Monday, 2 September 2013


The good news: after around four months of working every spare minute when I'm not actually asleep, I finally have a first draft of the second Carter Blake novel. The bad news: there's still a ton of work to do.

To be honest, it's not really bad news at all, as I actually enjoy the editing process. It's the time when the book goes from a rough, unfinished state to something that's more like the story I have in my head. Writers are luckier than most, because we get so many chances to go back over our work and tweak it before we have to show it to anyone. I don't envy musicians or athletes who have to produce their very best work in the moment, as opposed to when they happen to be in the zone.

My first draft tends to be all about getting the words down on paper without looking back too much. I work mainly on the computer, although quite often if I'm out and about I'll write a chapter longhand in a Black n' Red notebook I carry around, and then transcribe it at night. Once that's out of the way I can go back through the manuscript and decide what things work, what things don't work, which characters need to be developed more, which chapters need to be moved around and so on.

The actual first page (yes, I do have trouble reading my own handwriting)
I'm pretty sure most of the editing routine I've developed for myself comes from Stephen King's excellent On Writing. Any aspiring authors reading this should do themselves a favour and buy a copy right now, because it's the most useful and genuinely inspirational book I've read on the craft.

As soon as I've finished the first draft of a book, I like to put it aside for a couple of weeks to get some distance from the daily grind of the writing phase. Deadlines don't always allow the luxury of a break, but it's always helpful when I can fit one in. Once it's time to get started on the next phase, I print the book out on single sides of A4 so I can sit down away from the computer and read through it. For some reason, I tend to miss typos more often when reading from a screen.
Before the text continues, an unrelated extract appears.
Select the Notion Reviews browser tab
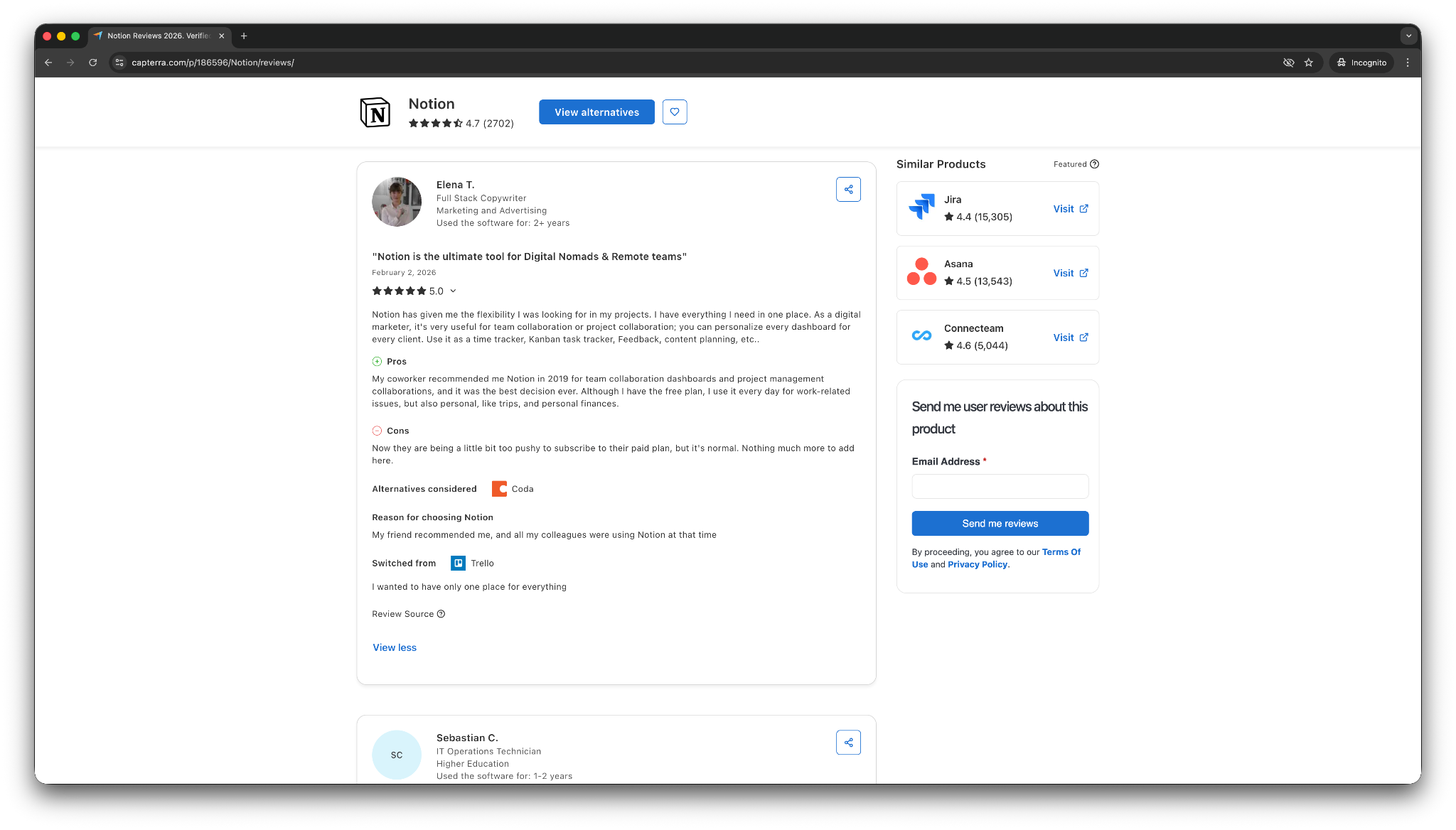1456x830 pixels. [158, 36]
If it's printed out on the page, there's nothing to distract you. Once I have the hard copy manuscript, I sit down with a notebook, a pencil and some highlighters and get to work.
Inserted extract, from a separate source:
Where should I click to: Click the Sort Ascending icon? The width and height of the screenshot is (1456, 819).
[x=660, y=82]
I don't think I'll ever stop printing the first draft out, no matter how good e-readers get.
I'm doing two things as I read through the first draft. Most importantly, I'm finding out how well it reads. Reading a book in one or two sittings is a completely different experience from writing it in small daily chunks of a thousand words or so. The read-through will give me a good idea of what works and what doesn't and what the big things I'll need to change are. As I'm reading, I'll use my notebook to record ideas for new scenes or edits to existing ones.
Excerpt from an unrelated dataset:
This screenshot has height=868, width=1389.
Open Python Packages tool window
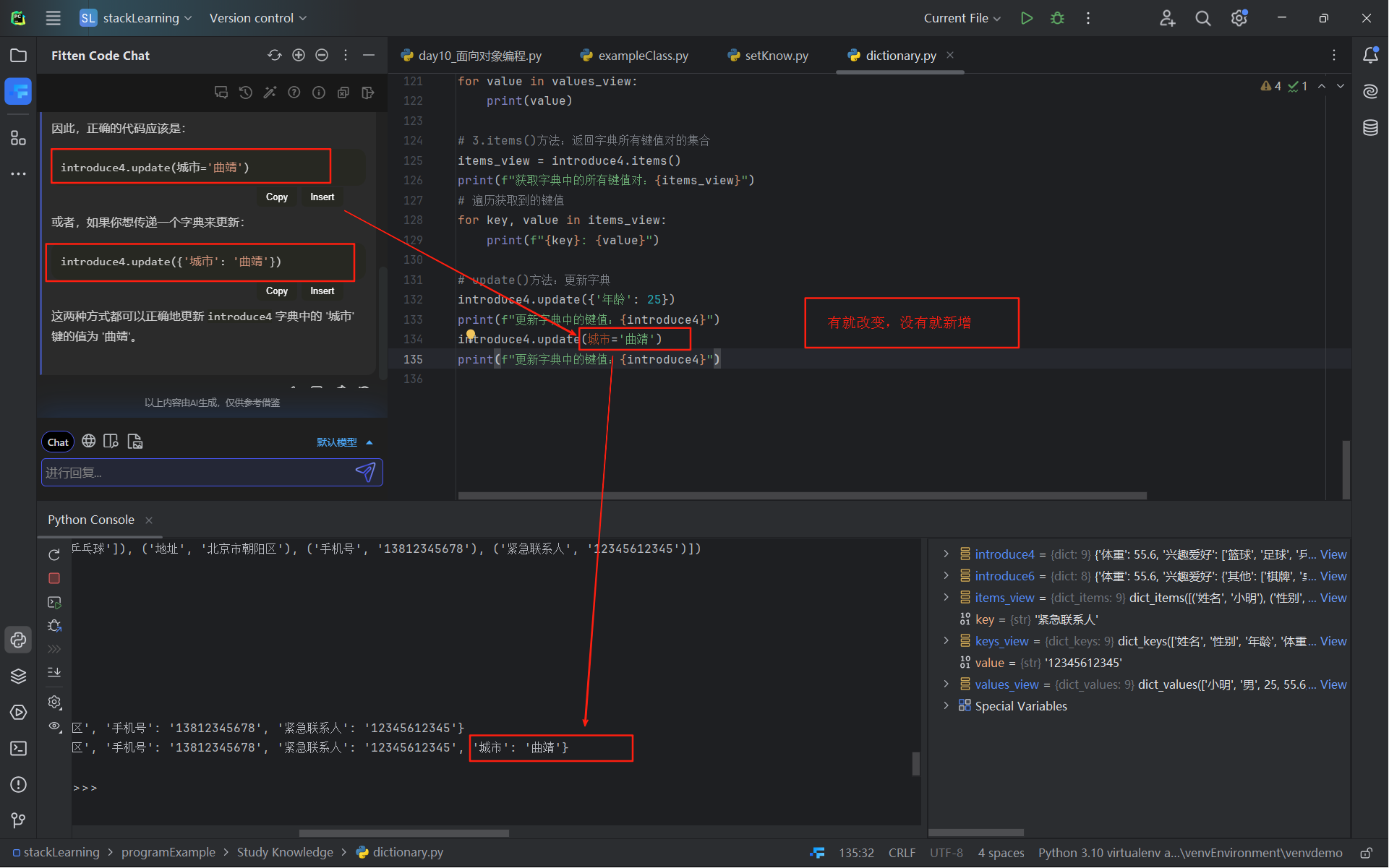(x=18, y=676)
That's the big picture. The second thing I'm doing is looking for the smaller pieces of work that need done at the level of paragraphs and sentences and words: things like typos and awkward sentences and the places where I need to carry out some research before revisiting. I mark any mistakes with the pencil so I can fix them later, and add any extra detail that needs to be there in the margin.

I like to use real locations, buildings, street names etc in my books wherever possible, so quite often in a first draft I'll have something like:

"Blake stepped out onto xxx street and headed east. The sun was
beginning to set behind him, casting elongated shadows ahead."

This is where the highlighters come in. I use them to flag up any piece of information I need to check for consistency. For example, I tend to use one colour for information about location or geographical description, one for descriptions of characters, one for equipment (weapons, cars, whatever), and one for any mention of time or dates. In the example above, I'd want to check which street Blake was stepping onto, and if it makes sense for the sun to be setting at that point in the story.

It saves a lot of time later on if I can scan through the manuscript looking for any mentions of the time as it ensures I can keep everything as consistent as possible. It also stops a character from having blue eyes in one scene and green in another, or being 'on-camera' in one place when they need to be committing a murder somewhere else. This kind of thing is invisible to the reader if you get it right, but it's always noticeable if you screw it up. The second draft is where I start forcing myself to pay attention to the fine detail.

By the time I'm finished, the manuscript usually looks like a cross between a term paper with a lot of mistakes and some kind of day-glo Jackson Pollock painting. In the chapter on editing in On Writing, King recommends putting a symbol at the top-right of any page where you've made an edit, so you can find the pages that need attention easily. The first draft of this book is 365 pages, and if I'd bothered to do that, I'd have an edit symbol on roughly 364 of them (I'm pretty confident the cover page is okay).

Once that's done, I'm usually brimming with ideas of how to improve the book, and eager to get back in front of that Word file where I can start tidying things up and transforming it into something I'd be happy for people to read. For me, this is when the book really starts to come together.

And that's why I actually quite like editing.